What the exercise asks | Each line in the records below, from the one that contains "Get the App (395, 11)" to the one that contains "Our Story (255, 2405)", should be reproduced exactly, the first and last included.

Available data |
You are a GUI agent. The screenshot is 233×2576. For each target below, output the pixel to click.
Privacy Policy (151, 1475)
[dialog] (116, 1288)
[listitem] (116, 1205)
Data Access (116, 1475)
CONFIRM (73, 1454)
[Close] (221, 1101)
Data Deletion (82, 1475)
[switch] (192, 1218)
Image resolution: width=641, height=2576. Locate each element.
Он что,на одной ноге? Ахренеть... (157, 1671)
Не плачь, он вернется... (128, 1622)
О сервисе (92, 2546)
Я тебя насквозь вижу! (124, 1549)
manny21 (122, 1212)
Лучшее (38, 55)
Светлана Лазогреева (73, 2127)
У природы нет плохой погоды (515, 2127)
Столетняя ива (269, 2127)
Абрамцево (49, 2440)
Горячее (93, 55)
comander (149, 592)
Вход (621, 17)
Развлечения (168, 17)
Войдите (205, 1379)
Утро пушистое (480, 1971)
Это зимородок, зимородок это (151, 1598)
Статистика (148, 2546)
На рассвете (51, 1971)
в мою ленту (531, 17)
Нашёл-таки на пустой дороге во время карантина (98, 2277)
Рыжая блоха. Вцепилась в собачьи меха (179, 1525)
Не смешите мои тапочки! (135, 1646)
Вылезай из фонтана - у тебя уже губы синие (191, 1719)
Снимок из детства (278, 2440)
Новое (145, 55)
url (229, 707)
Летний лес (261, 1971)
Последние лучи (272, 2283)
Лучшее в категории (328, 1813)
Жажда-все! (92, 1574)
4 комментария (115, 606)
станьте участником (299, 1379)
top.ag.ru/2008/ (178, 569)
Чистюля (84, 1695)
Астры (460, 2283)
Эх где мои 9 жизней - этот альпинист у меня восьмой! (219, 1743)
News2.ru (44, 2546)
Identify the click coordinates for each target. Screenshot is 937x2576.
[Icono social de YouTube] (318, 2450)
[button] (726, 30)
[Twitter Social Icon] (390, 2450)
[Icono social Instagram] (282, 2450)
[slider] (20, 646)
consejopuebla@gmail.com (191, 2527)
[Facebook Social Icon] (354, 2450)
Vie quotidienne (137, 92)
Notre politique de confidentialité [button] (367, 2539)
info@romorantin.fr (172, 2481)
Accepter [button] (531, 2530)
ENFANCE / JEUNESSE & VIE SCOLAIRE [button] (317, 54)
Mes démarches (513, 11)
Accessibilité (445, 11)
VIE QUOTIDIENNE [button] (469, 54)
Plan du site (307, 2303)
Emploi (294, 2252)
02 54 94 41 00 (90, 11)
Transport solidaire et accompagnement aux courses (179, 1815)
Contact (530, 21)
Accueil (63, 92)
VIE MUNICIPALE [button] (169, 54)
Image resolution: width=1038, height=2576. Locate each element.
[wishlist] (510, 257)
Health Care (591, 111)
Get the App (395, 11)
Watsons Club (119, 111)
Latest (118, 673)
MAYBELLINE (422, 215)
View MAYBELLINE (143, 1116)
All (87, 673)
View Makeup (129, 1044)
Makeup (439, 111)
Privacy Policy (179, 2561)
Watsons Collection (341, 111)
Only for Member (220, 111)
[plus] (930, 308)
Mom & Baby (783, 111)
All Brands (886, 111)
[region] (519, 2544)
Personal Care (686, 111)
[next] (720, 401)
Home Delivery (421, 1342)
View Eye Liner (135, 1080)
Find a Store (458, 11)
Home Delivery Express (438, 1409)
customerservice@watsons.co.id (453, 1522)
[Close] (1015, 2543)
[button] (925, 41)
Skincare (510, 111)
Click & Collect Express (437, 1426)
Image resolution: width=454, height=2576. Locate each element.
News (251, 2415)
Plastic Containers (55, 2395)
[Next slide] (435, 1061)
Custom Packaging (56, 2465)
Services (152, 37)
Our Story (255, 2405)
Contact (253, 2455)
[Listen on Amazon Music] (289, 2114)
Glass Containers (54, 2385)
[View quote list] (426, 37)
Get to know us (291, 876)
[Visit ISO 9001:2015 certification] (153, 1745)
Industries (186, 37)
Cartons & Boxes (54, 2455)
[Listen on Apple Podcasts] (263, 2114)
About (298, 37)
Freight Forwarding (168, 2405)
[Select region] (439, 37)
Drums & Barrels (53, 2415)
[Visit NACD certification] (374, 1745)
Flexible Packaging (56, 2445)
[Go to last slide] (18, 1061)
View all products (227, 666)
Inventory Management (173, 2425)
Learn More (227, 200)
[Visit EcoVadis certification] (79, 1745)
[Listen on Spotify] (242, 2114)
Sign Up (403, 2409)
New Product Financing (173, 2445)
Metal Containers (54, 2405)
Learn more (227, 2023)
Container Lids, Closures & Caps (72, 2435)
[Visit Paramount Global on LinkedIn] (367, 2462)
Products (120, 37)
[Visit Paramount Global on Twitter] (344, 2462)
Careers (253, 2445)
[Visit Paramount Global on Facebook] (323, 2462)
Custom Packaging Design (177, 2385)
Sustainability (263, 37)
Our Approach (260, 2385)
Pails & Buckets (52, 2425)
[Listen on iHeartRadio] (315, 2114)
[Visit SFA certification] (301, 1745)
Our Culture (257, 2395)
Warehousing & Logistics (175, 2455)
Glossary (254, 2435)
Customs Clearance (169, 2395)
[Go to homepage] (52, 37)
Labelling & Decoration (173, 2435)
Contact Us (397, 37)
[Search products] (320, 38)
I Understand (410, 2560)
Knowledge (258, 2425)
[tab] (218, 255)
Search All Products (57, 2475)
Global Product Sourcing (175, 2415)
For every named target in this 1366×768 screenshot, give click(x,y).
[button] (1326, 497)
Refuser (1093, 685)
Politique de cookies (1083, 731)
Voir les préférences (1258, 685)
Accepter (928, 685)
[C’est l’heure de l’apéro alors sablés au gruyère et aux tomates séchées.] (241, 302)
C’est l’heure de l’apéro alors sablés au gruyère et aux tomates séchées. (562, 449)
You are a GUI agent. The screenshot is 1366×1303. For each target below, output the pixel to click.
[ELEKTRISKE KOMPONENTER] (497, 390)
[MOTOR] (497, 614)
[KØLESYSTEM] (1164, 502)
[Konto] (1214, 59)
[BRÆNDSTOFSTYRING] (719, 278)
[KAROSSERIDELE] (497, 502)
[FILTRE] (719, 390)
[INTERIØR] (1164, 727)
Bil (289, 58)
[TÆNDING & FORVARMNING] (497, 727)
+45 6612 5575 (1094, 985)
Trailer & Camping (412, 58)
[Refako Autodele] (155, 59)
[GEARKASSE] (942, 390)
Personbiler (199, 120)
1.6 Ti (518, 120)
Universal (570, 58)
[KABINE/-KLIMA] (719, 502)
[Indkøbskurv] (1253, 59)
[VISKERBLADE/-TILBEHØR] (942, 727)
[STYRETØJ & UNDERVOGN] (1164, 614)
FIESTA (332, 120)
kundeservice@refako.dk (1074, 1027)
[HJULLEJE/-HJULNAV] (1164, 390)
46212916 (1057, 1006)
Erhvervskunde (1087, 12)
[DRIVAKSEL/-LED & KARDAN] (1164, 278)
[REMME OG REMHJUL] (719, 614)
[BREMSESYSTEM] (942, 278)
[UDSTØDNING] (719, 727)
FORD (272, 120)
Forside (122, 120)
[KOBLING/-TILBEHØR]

Written answer |
Get the App (395, 11)
Watsons Club (119, 111)
Latest (118, 673)
MAYBELLINE (422, 215)
View MAYBELLINE (143, 1116)
All (87, 673)
View Makeup (129, 1044)
Makeup (439, 111)
Privacy Policy (179, 2561)
Watsons Collection (341, 111)
Only for Member (220, 111)
[plus] (930, 308)
Mom & Baby (783, 111)
All Brands (886, 111)
[region] (519, 2544)
Personal Care (686, 111)
[next] (720, 401)
Home Delivery (421, 1342)
View Eye Liner (135, 1080)
Find a Store (458, 11)
Home Delivery Express (438, 1409)
customerservice@watsons.co.id (453, 1522)
[Close] (1015, 2543)
[button] (925, 41)
Skincare (510, 111)
Click & Collect Express (437, 1426)
Image resolution: width=454, height=2576. Locate each element.
News (251, 2415)
Plastic Containers (55, 2395)
[Next slide] (435, 1061)
Custom Packaging (56, 2465)
Services (152, 37)
Our Story (255, 2405)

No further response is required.